The evidence disclosed that the driver of a truck with a trailer stopped on the highway at night on the right-hand side, with lights burning, because two automobiles in front of him were interlocked in a wreck, that plaintiff, driving his car in the same direction, became blinded by lights of a car approaching from the opposite direction, drove about a hundred feet while so blinded, and did not see the parked truck until close upon it, when he turned to the left to pass it, saw another car coming toward him so he could not pass, and turned back to the right and hit the back of the parked truck and trailer, that at the time of the collision the truck and trailer had been standing still only a fraction of a minute, and that it remained parked for about five minutes thereafter. Held: At the time of the collision the truck was not parked on the highway within the meaning of C. S., 2621 (66), and the length of time it remained still after the collision is immaterial to plaintiff's right to recover, and defendant's motion to nonsuit was properly granted.
APPEAL by the plaintiffs from Parker, J., at November Term, 1935, of FRANKLIN. Affirmed.
W. L. Lumpkin and Thos. W. Ruffin for plaintiffs, appellants.
Douglass Douglass for defendant, appellee.
The two cases were consolidated for the purpose of trial.

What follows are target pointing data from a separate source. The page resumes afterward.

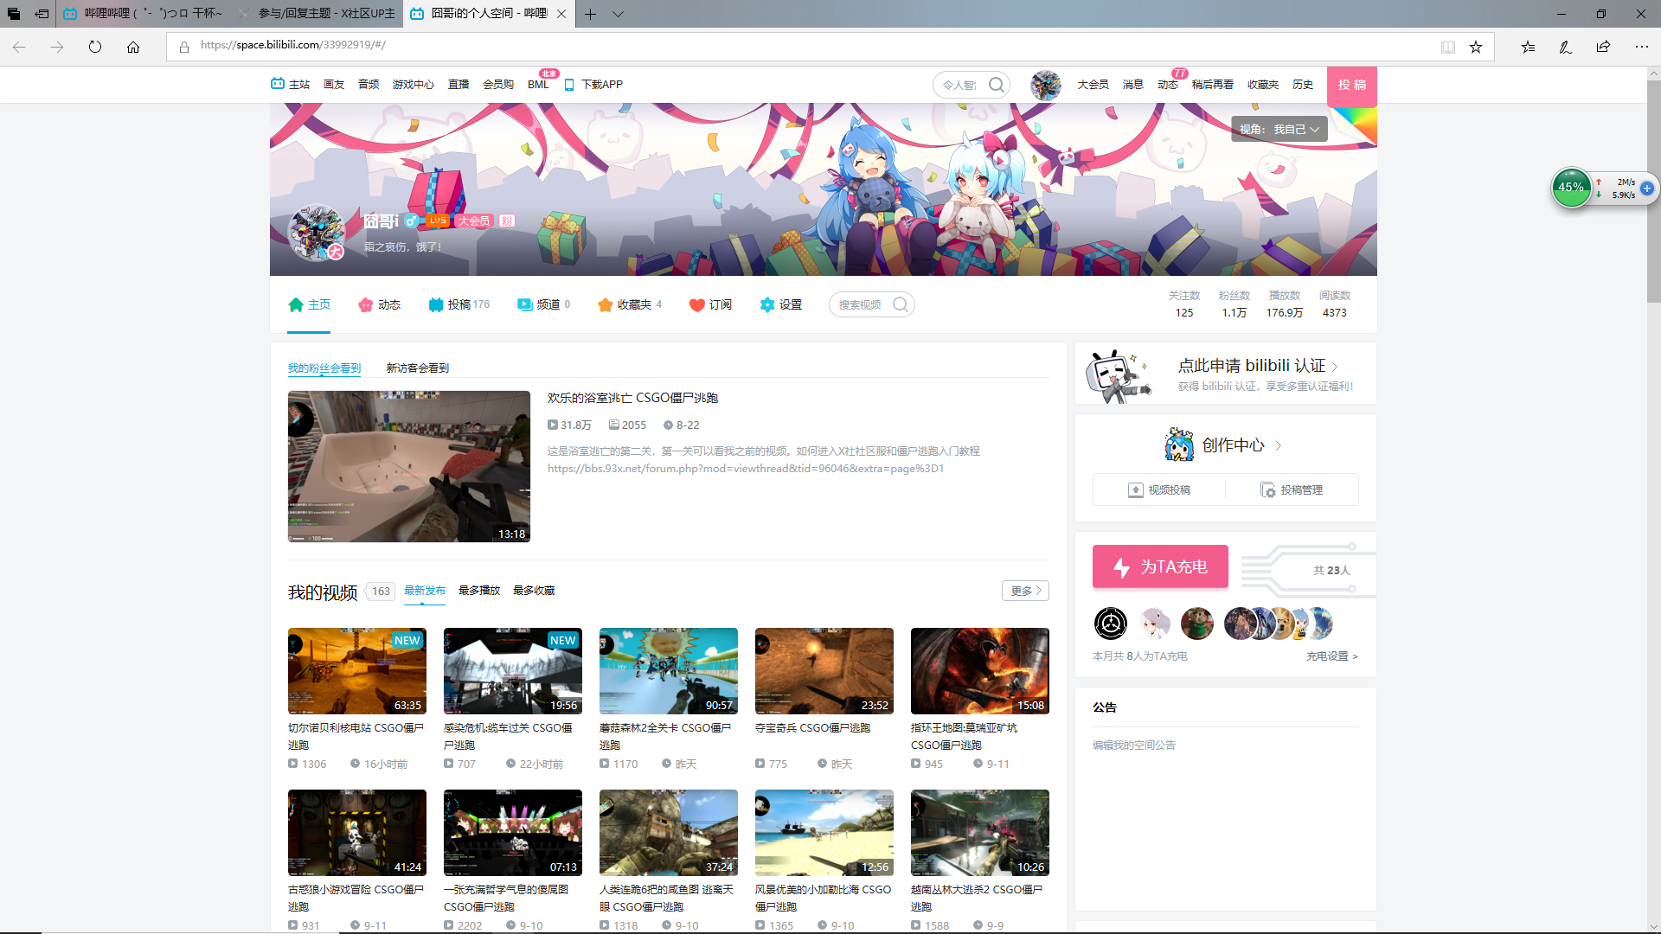Image resolution: width=1661 pixels, height=934 pixels.
Task: Click the 视频投稿 upload icon
Action: [x=1136, y=490]
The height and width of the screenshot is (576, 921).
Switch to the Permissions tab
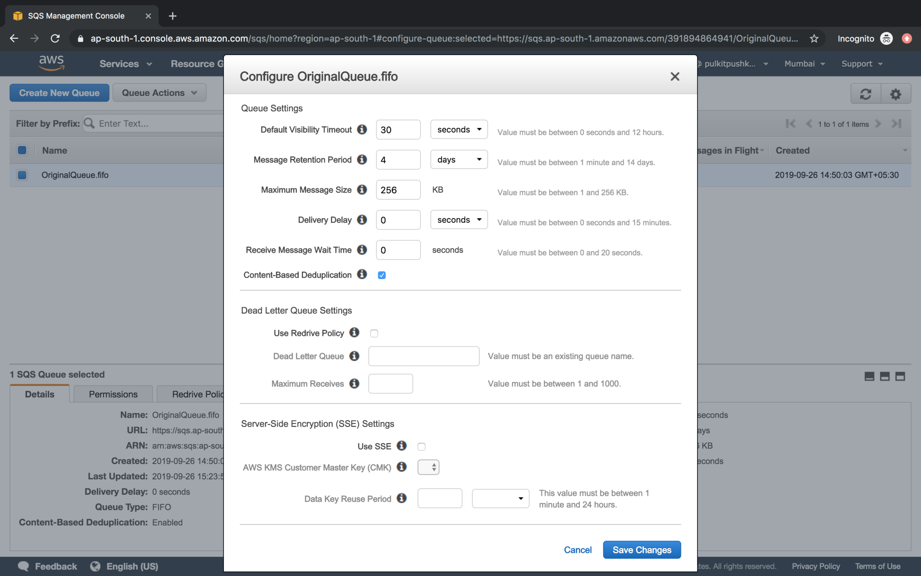pos(113,394)
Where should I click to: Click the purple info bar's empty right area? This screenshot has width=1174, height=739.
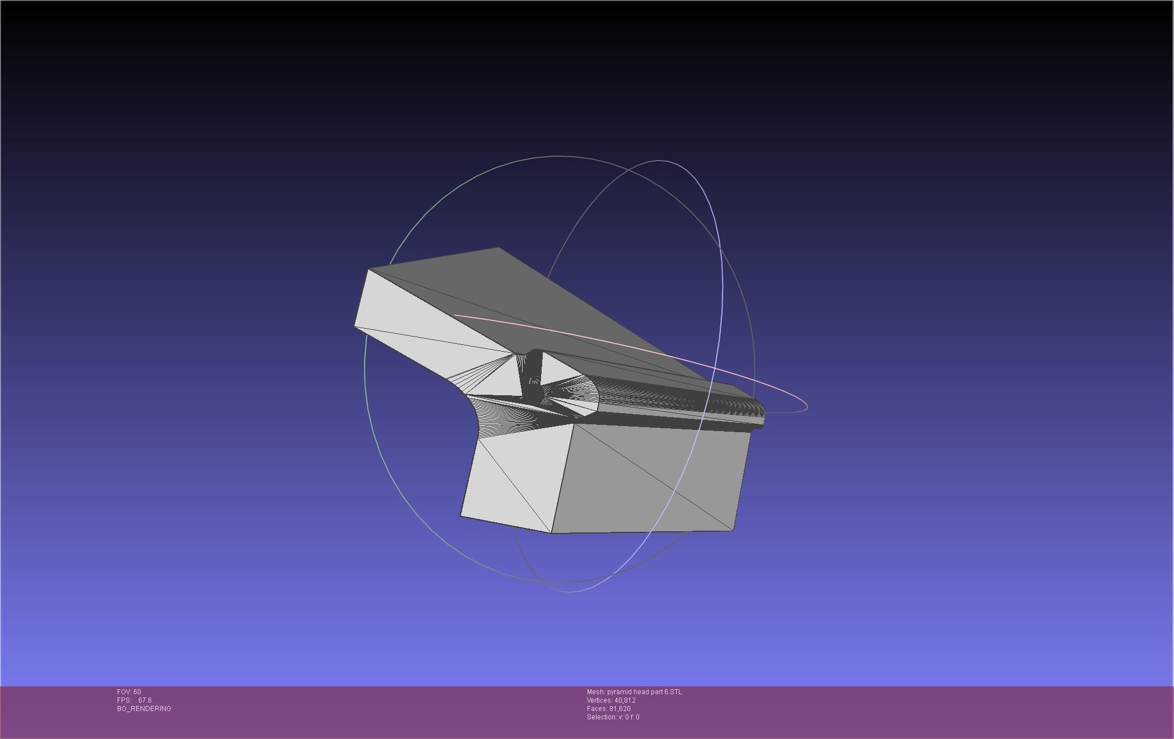pos(952,711)
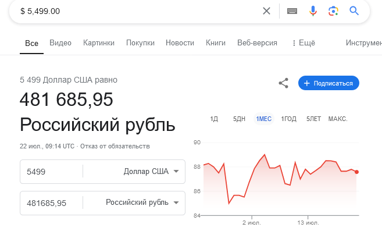The height and width of the screenshot is (238, 382).
Task: Open the Отказ от обязательств link
Action: tap(115, 146)
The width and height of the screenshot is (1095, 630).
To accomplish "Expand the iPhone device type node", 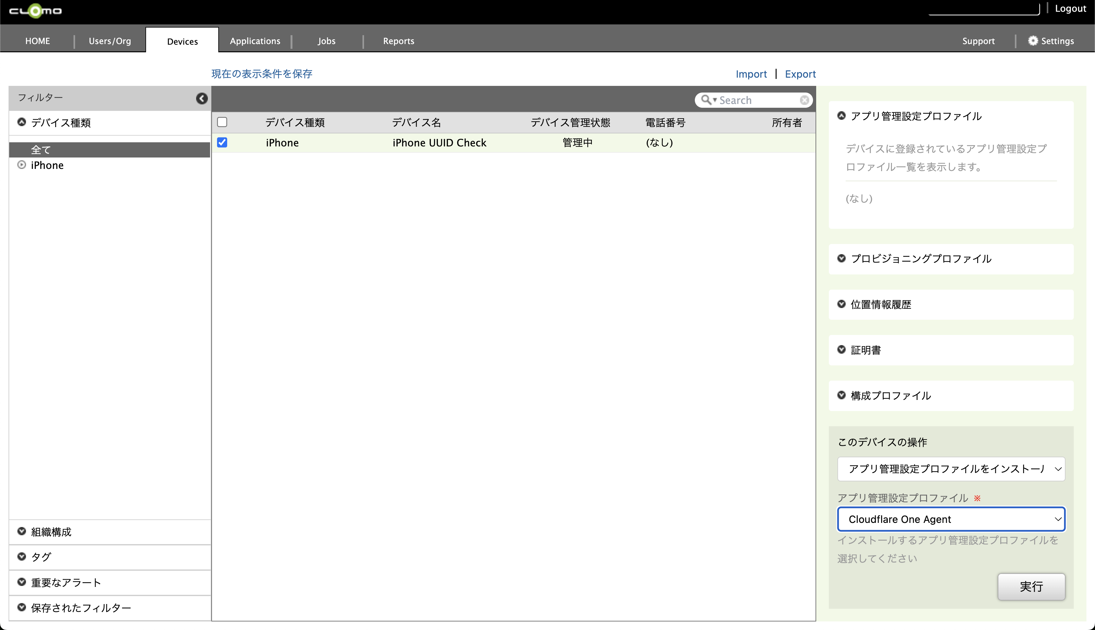I will 22,165.
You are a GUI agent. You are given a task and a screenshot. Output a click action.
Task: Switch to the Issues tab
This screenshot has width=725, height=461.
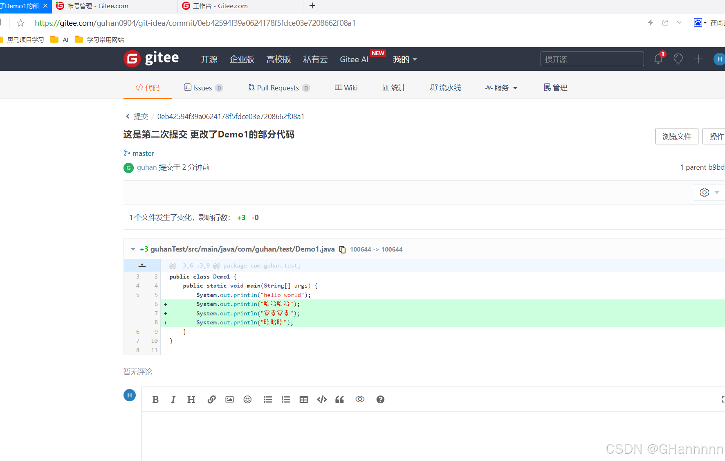click(x=202, y=88)
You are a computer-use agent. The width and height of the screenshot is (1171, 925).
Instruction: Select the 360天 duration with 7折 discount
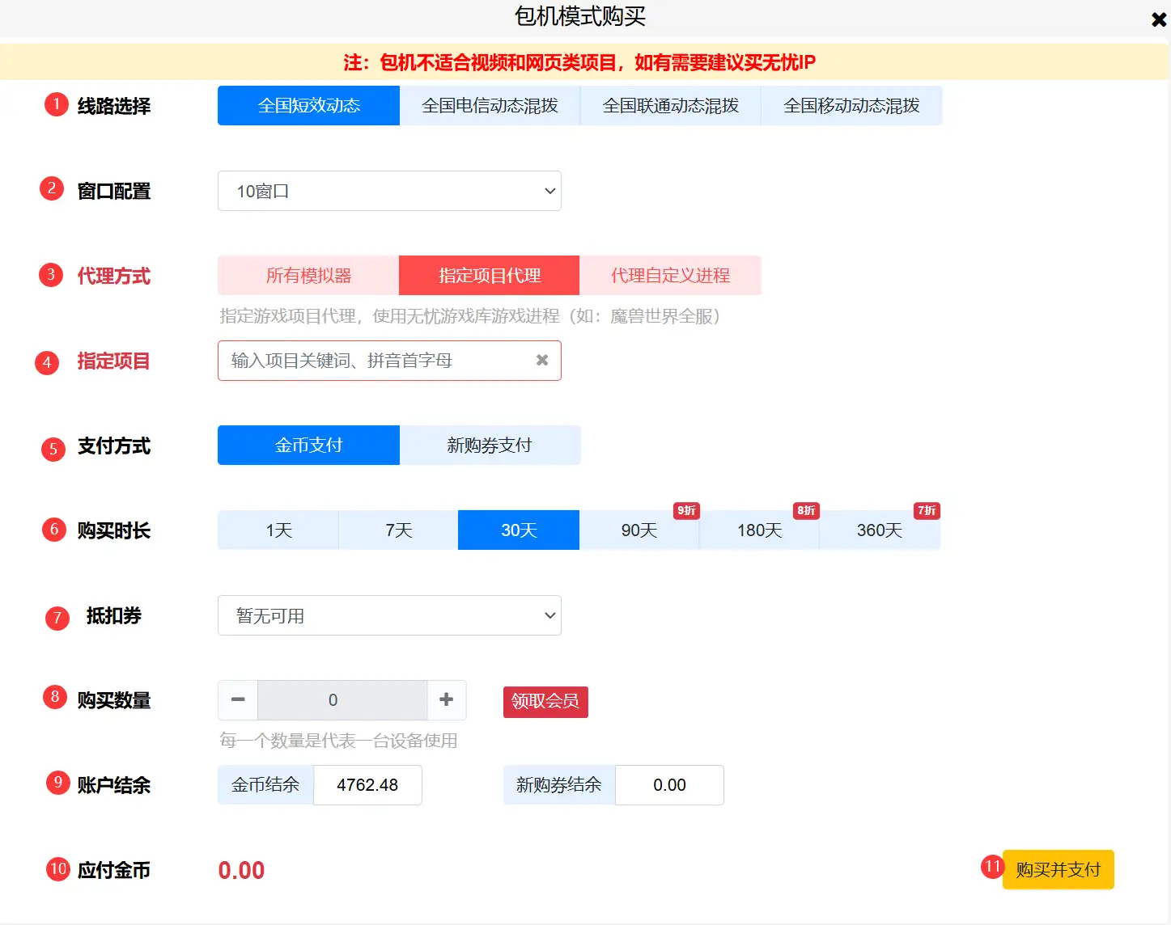(879, 530)
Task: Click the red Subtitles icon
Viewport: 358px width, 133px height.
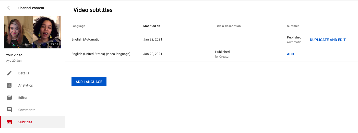Action: pyautogui.click(x=9, y=122)
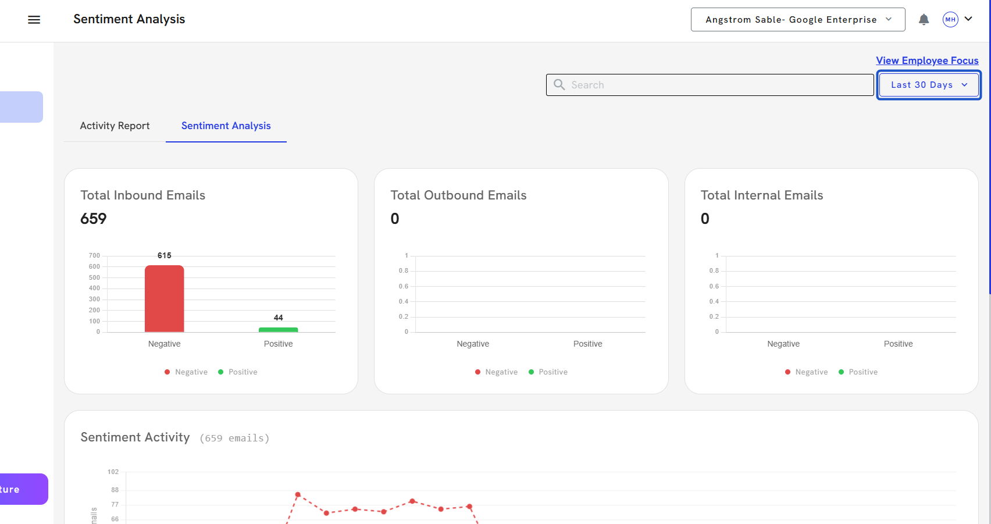Image resolution: width=991 pixels, height=524 pixels.
Task: Click the notifications bell icon
Action: point(924,20)
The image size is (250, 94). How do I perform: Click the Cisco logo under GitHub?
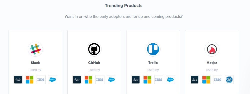click(77, 80)
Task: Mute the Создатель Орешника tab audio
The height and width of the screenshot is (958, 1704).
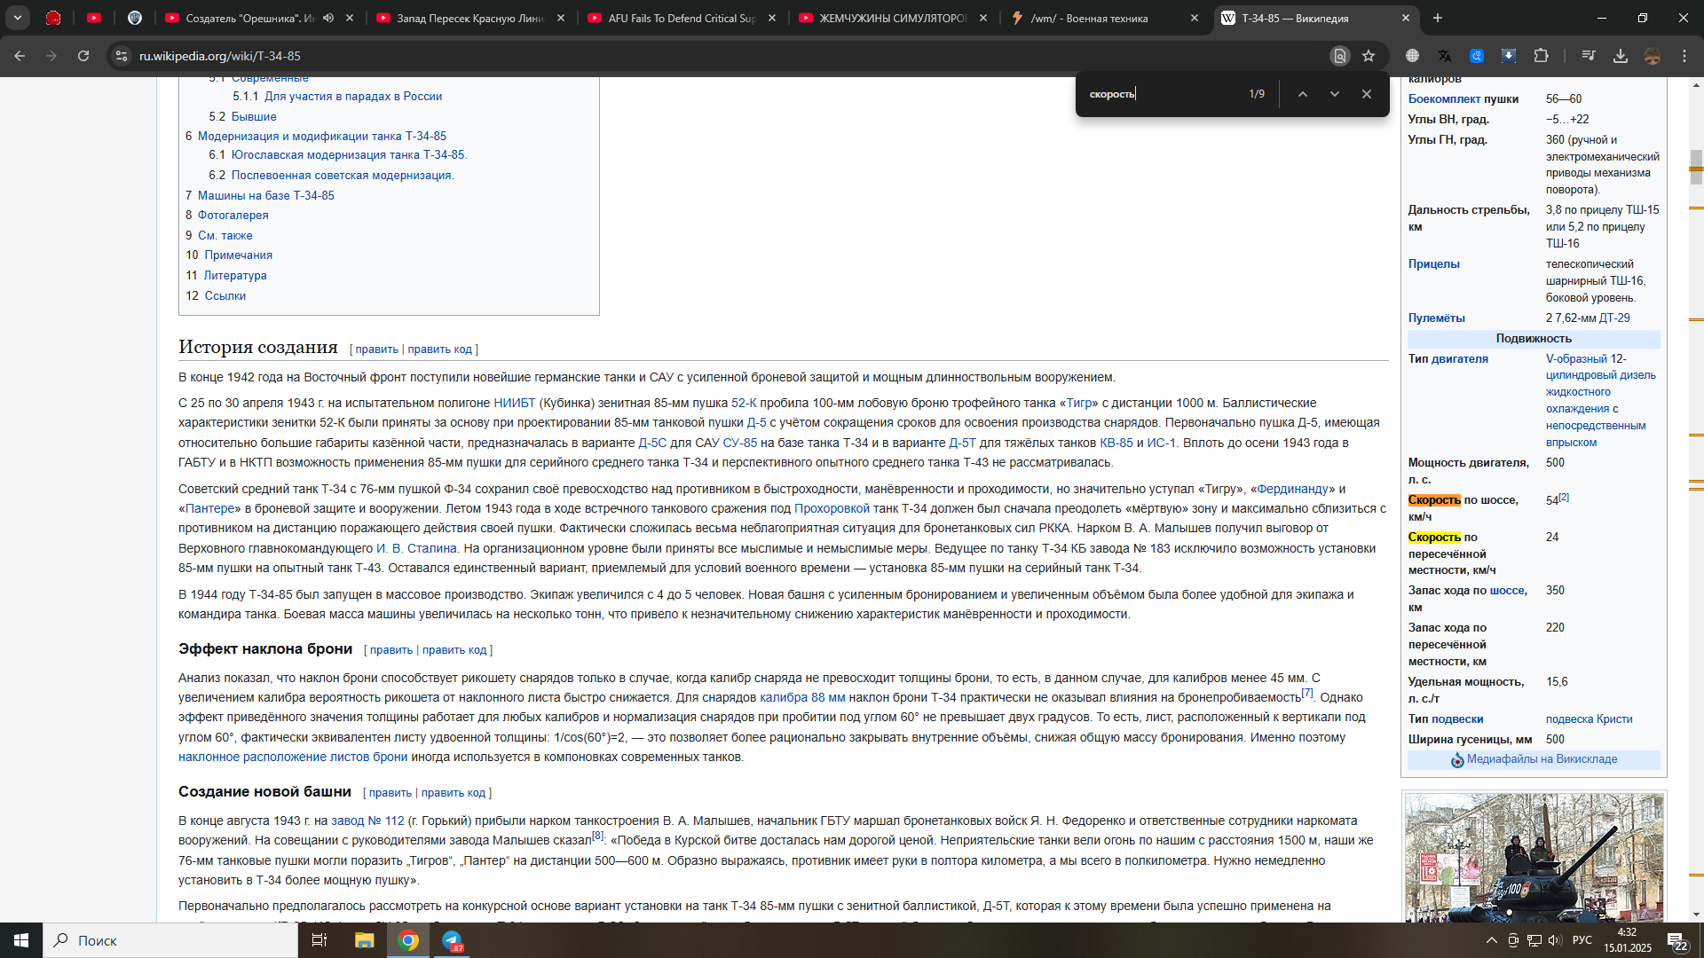Action: click(x=328, y=18)
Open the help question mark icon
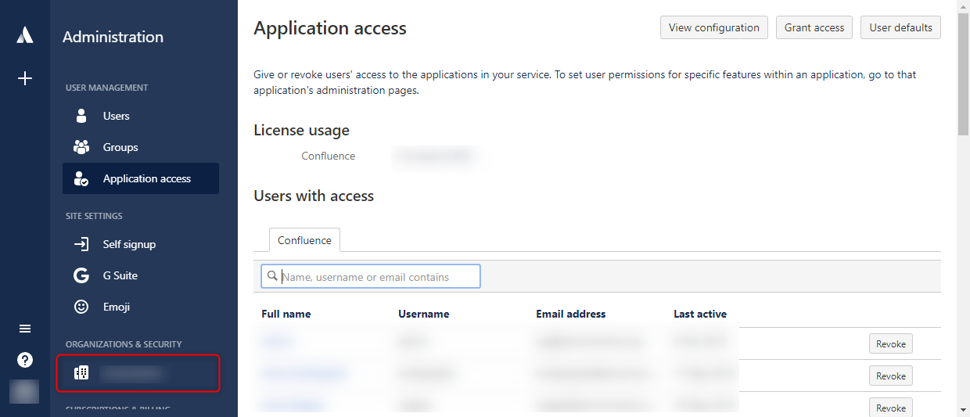Screen dimensions: 970x417 [25, 360]
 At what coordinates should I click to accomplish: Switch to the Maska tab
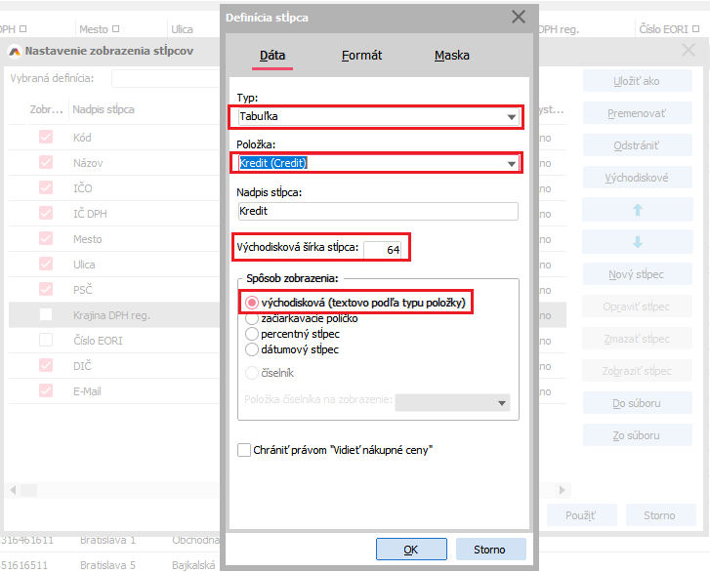452,56
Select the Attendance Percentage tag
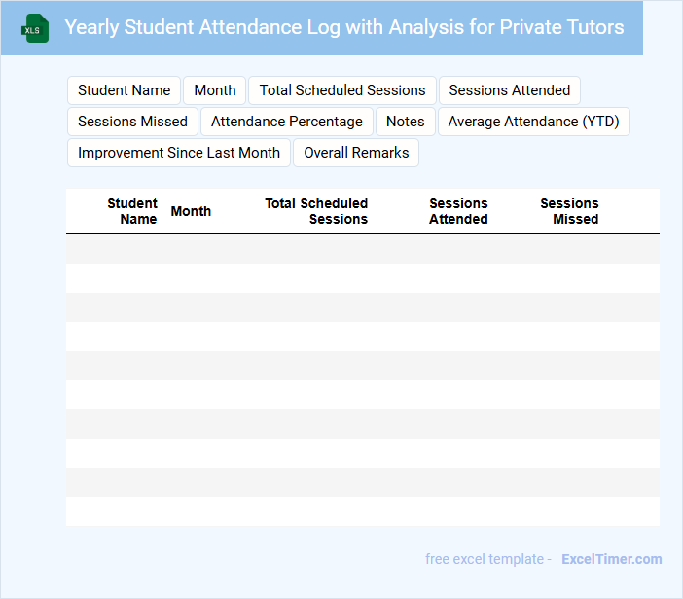683x599 pixels. tap(287, 122)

The picture presented by the record, when the evidence is interpreted most favorably to the plaintiffs, is that on the night of 24 November, 1934, about 8 o'clock, the driver of a truck and trailer of the defendant came upon two cars which had become interlocked in a collision on the highway. The driver stopped the truck on the right-hand side of the highway, within 25 or 30 feet of the two interlocked cars, which were surrounded by several people who were endeavoring to extricate them and clear the highway. Immediately upon stopping, or within a small fraction of a minute thereafter, a Chevrolet car driven by the intestate John C. Stallings and in which the intestate Armed W. Stallings was riding as a guest, ran into the rear of the defendant's trailer, causing the death of both intestates. The road for about 300 feet back of the trailer was practically straight and level. The driver of the Chevrolet was driving about 25 or 30 miles per hour and became blinded by the unusually bright lights of a Ford car coming from the opposite direction, and after being blinded continued to drive on at least 100 feet, to within 15 or 20 feet of the rear of the defendant's trailer, and then, upon first seeing the trailer, attempted to drive to the left around it, but was prevented from so doing by another car approaching from the opposite direction, and turned back to the right and ran into the rear of the trailer, which was properly lighted.
Upon the close of the evidence his Honor entered judgment as of nonsuit in each case, and in this action we see no error.
We do not agree with the appellants that there was sufficient evidence to carry the case to the jury upon the theory that the driver of the truck violated the provisions of C. S., 2621 (66), governing parking on the highway. As was said by this Court, "This word (park) is in general use, with reference to motor-driven vehicles, and means the permitting of such vehicles to remain standing on a public highway or street, while not in use." S. v. Carter, 205 N.C. 761. ". . . . To `park' means something more than a mere temporary or momentary stoppage on the road for a necessary purpose." 42 C. J., 613. The fact that the trailer, according to some of the evidence, remained still for four or five minutes after it had been struck by the Chevrolet does not alter the legal result. We do not apprehend that it was the intention of those who drafted the statute to make it a violation of law for a driver of a heavy truck and trailer to stop on his right-hand side of the highway before driving around or by two cars interlocked in a collision on the highway, and around which a number of people were working.
While this was indeed an unfortunate tragedy, resulting as it did in the death of two young men of high character and great promise, we concur in the conclusion of his Honor that the record fails to disclose that it was proximately caused by the negligence of the defendant.